Force Field Limitations of All-Atom Continuous Constant pH Molecular Dynamics.

Abstract

All-atom constant pH molecular dynamics simulations offer a powerful tool for understanding pH-mediated and proton-coupled biological processes. As the protonation equilibria of protein sidechains are shifted by electrostatic interactions and desolvation energies, pK a values calculated from the constant pH simulations may be sensitive to the underlying protein force field and water model. Here we investigated the force field dependence of the all-atom particle mesh Ewald (PME) continuous constant pH (PME-CpHMD) simulations of a mini-protein BBL. The replica-exchange titration simulations based on the Amber ff19SB and ff14SB force fields with the respective water models showed significantly overestimated pK a downshifts for a buried histidine (His166) and for two glutamic acids (Glu141 and Glu161) that are involved in salt-bridge interactions.

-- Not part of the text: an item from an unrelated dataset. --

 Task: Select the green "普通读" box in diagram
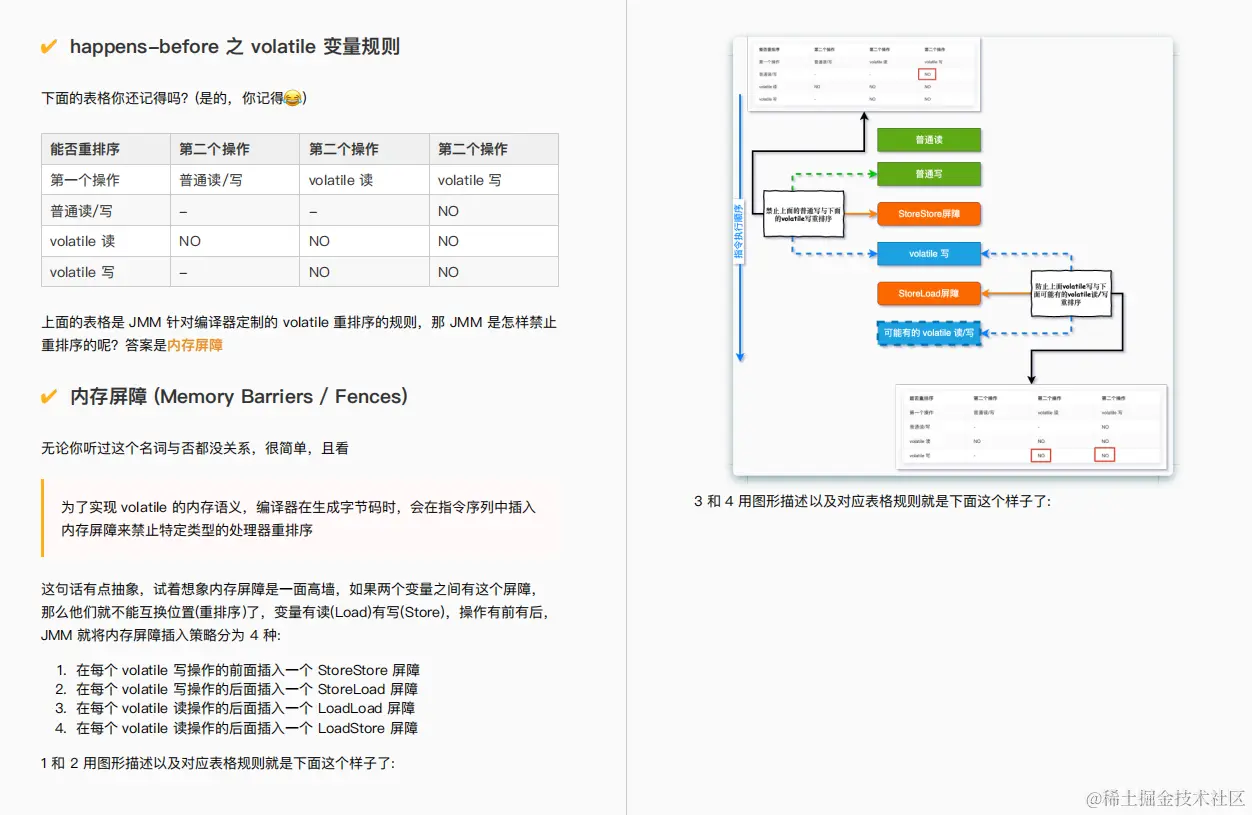pos(928,140)
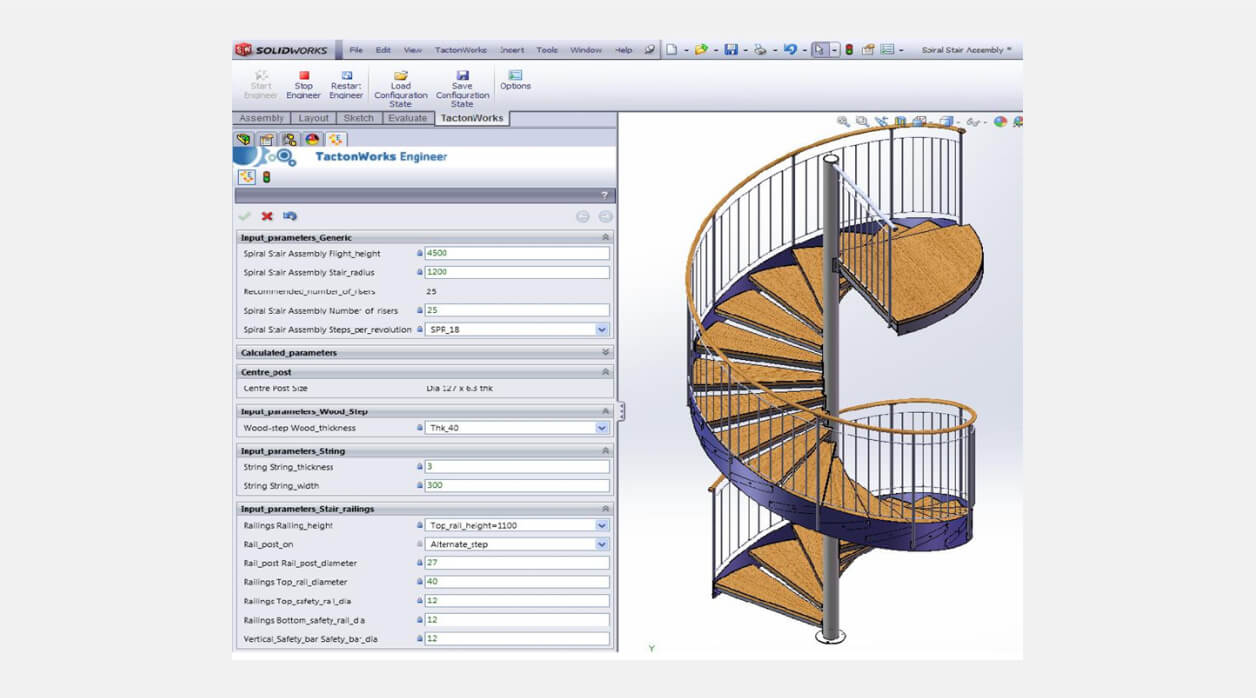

These errors (due to undersolvation of neutral histidines and overstabilization of salt bridges) are consistent with the previously reported pK a's based on the CHARMM c22/CMAP force field, albeit in larger magnitudes. The pK a calculations also demonstrated that ff19SB with OPC water is significantly more accurate than ff14SB with TIP3P water, and the salt-bridge related pK a downshifts can be partially alleviated by the atom-pair specific Lennard-Jones corrections (NBFIX). Together, these data suggest that the accuracies of the protonation equilibria of proteins from constant pH simulations can significantly benefit from improvements of force fields.